◆ WORK INSTRUCTION
Set down exactly the lines in the records below that run from the line with "[Compartir contenido en Bluesky" to the line with "Últimas noticias (342, 2208)", inclusive, and nothing more.
----- DATA EXCERPTS -----
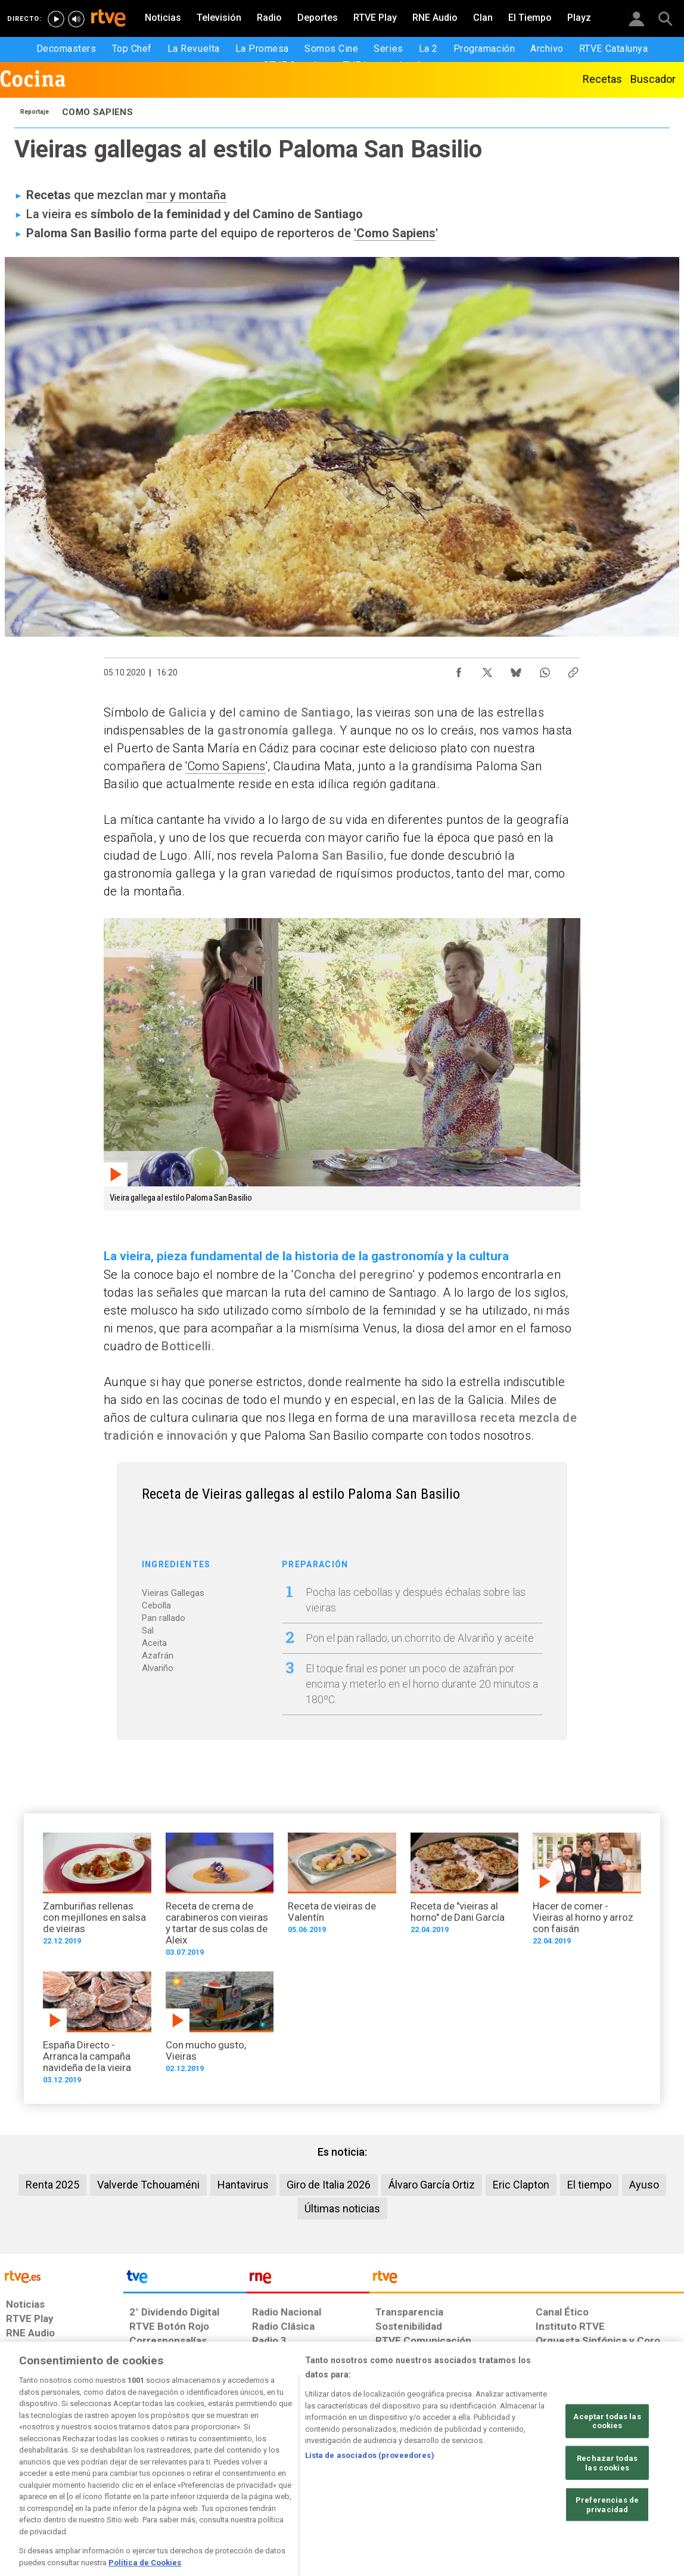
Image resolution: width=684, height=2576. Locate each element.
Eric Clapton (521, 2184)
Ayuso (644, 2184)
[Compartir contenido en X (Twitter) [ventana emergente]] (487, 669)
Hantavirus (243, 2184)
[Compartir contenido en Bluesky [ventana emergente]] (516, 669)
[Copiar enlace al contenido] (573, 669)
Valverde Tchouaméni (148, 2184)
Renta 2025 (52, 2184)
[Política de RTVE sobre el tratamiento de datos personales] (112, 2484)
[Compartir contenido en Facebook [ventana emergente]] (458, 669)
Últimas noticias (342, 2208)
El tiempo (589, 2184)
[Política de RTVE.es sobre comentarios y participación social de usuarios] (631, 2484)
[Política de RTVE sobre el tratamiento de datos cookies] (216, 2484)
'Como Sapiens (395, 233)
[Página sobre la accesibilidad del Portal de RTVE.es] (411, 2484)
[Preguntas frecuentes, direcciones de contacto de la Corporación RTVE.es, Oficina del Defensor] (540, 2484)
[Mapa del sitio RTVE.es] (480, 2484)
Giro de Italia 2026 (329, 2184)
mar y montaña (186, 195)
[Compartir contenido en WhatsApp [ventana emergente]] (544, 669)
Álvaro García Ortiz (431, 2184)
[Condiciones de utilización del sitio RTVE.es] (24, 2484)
-----
◆ PROBLEM SOLUTION
[Compartir contenido en Bluesky [ventana emergente]] (516, 669)
[Copiar enlace al contenido] (573, 669)
Valverde Tchouaméni (148, 2184)
Renta 2025 (52, 2184)
[Política de RTVE sobre el tratamiento de datos personales] (112, 2484)
[Compartir contenido en Facebook [ventana emergente]] (458, 669)
Últimas noticias (342, 2208)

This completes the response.